**Aim**
Copy out everything in the listing below, from the line containing "Given: Click the Out-of-box" down to the line containing "Action: tap(61, 84)", keeping every line exactly as it appears.

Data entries
#####
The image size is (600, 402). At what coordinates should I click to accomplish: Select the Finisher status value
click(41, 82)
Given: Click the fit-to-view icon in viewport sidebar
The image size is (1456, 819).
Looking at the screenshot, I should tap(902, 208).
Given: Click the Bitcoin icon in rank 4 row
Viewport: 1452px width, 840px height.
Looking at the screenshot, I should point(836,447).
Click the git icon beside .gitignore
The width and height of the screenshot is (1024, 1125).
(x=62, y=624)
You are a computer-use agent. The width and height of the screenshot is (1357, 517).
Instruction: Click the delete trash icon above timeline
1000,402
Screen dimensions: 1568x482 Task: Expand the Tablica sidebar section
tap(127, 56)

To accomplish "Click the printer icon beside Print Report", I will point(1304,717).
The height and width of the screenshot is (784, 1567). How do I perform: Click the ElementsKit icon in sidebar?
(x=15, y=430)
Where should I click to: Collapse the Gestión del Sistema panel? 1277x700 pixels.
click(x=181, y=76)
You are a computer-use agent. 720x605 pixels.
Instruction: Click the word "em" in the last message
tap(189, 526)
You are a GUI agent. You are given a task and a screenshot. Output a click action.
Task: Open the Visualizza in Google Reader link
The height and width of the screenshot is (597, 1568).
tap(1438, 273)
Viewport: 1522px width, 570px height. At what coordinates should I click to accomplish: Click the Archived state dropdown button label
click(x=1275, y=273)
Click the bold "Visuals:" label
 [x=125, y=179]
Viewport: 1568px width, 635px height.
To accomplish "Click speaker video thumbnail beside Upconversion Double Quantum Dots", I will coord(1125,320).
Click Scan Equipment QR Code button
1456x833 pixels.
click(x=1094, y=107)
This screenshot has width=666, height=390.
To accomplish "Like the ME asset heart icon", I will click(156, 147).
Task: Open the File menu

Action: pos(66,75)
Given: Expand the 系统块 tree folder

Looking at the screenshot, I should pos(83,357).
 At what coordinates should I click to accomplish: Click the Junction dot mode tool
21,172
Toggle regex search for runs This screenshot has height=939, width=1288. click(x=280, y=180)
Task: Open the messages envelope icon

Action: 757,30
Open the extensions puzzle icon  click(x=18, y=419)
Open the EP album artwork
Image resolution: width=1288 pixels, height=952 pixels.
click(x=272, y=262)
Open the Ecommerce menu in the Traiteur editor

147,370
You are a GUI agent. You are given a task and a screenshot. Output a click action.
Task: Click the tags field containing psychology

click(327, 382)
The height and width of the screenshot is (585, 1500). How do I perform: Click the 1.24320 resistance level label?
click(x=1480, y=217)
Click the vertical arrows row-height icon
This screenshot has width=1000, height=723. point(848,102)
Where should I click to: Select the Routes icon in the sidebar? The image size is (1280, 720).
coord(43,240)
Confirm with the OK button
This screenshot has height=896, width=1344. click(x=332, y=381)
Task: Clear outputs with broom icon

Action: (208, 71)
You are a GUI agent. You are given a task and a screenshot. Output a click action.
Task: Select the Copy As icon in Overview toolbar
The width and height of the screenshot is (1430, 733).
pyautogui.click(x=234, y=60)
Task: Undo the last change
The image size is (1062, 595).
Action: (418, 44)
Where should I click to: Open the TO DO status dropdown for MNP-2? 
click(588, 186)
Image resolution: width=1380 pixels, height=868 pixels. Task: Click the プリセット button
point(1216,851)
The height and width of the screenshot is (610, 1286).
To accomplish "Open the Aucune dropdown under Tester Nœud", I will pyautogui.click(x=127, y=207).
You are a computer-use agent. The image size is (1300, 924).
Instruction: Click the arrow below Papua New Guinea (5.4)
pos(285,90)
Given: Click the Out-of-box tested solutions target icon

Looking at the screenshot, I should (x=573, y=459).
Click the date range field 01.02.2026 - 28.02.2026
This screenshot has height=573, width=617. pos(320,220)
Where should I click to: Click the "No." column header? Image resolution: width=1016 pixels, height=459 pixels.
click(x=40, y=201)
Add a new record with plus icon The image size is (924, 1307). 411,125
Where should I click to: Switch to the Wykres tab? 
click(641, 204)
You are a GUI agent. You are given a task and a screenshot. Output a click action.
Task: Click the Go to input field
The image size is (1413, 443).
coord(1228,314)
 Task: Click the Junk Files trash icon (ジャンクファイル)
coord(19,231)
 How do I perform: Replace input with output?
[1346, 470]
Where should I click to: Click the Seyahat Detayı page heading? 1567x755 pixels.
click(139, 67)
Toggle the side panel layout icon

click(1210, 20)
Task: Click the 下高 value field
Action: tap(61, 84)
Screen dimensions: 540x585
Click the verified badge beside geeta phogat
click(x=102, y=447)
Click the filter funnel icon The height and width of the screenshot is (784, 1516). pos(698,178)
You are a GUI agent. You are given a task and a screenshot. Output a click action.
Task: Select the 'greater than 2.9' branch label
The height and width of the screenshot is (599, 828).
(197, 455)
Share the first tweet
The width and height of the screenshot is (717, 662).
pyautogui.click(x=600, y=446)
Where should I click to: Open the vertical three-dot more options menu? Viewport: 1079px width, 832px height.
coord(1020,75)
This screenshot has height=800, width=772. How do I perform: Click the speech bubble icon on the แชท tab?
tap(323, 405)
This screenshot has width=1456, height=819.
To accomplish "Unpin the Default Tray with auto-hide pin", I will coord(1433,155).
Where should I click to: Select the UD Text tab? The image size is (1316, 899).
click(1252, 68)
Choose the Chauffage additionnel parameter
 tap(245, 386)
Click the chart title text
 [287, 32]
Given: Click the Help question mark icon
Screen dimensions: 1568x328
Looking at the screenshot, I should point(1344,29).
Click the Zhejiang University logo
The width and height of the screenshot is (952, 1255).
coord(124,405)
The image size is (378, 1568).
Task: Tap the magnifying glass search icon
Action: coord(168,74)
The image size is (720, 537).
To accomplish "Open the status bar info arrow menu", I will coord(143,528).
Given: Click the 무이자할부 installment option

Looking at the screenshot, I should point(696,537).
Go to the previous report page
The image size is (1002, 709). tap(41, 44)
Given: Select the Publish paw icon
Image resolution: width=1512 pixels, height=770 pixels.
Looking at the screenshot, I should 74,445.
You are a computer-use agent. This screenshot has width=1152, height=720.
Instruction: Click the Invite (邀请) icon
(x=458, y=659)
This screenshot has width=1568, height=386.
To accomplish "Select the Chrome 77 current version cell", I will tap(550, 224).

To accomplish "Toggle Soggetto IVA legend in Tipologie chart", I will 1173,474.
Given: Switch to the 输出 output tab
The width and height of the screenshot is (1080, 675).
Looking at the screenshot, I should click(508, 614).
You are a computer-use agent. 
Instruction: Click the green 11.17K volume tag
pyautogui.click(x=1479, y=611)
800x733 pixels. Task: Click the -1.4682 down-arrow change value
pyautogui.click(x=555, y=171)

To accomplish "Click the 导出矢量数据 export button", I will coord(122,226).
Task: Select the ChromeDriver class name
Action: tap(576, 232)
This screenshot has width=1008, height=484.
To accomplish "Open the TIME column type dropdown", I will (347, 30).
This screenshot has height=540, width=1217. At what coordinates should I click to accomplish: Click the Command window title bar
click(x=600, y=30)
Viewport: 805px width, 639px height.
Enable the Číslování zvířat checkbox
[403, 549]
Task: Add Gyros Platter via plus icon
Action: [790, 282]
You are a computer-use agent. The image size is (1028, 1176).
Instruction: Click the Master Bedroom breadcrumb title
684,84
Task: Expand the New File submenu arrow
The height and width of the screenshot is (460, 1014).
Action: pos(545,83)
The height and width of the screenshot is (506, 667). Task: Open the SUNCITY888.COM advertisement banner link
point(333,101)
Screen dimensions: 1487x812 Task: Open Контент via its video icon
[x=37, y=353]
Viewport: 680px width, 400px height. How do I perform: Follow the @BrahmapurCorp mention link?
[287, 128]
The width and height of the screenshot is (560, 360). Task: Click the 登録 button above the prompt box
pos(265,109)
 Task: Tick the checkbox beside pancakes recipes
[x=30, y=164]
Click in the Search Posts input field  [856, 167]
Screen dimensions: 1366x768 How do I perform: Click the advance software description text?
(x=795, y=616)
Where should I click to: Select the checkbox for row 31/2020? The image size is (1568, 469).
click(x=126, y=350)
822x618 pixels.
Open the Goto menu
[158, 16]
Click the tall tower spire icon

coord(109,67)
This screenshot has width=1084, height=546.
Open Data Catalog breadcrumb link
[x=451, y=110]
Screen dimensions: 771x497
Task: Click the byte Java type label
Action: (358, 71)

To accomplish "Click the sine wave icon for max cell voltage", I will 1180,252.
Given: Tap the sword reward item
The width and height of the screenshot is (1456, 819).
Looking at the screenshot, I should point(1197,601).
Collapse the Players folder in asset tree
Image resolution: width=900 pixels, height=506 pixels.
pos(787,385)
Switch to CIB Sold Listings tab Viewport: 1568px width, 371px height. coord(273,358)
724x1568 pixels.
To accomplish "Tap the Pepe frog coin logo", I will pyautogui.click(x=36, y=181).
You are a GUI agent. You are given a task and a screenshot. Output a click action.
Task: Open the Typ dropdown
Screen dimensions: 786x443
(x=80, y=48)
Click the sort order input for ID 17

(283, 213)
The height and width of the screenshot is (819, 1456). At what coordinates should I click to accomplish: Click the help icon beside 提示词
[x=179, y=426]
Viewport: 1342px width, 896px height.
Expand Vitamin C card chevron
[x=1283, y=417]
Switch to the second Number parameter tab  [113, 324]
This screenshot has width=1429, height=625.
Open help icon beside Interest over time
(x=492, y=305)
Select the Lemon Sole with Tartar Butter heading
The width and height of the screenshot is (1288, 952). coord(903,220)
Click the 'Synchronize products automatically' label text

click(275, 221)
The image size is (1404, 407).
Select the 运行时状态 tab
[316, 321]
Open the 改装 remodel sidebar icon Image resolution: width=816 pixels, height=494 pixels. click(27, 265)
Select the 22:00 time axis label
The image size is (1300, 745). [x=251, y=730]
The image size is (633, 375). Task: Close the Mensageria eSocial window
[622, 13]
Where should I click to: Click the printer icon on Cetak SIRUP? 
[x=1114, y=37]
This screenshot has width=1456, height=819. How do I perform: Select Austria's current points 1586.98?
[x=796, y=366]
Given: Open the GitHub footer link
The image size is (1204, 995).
#####
**Response to the task**
Given: Click the Out-of-box tested solutions target icon

Looking at the screenshot, I should (x=573, y=459).
Click the date range field 01.02.2026 - 28.02.2026
This screenshot has height=573, width=617. pos(320,220)
Where should I click to: Click the "No." column header? Image resolution: width=1016 pixels, height=459 pixels.
click(x=40, y=201)
Add a new record with plus icon The image size is (924, 1307). 411,125
Where should I click to: Switch to the Wykres tab? 
click(641, 204)
You are a GUI agent. You are given a task and a screenshot. Output a click action.
Task: Click the Go to input field
The image size is (1413, 443).
coord(1228,314)
 Task: Click the Junk Files trash icon (ジャンクファイル)
coord(19,231)
 How do I perform: Replace input with output?
[1346, 470]
Where should I click to: Click the Seyahat Detayı page heading? 1567x755 pixels.
click(139, 67)
Toggle the side panel layout icon

click(1210, 20)
Task: Click the 下高 value field
Action: tap(61, 84)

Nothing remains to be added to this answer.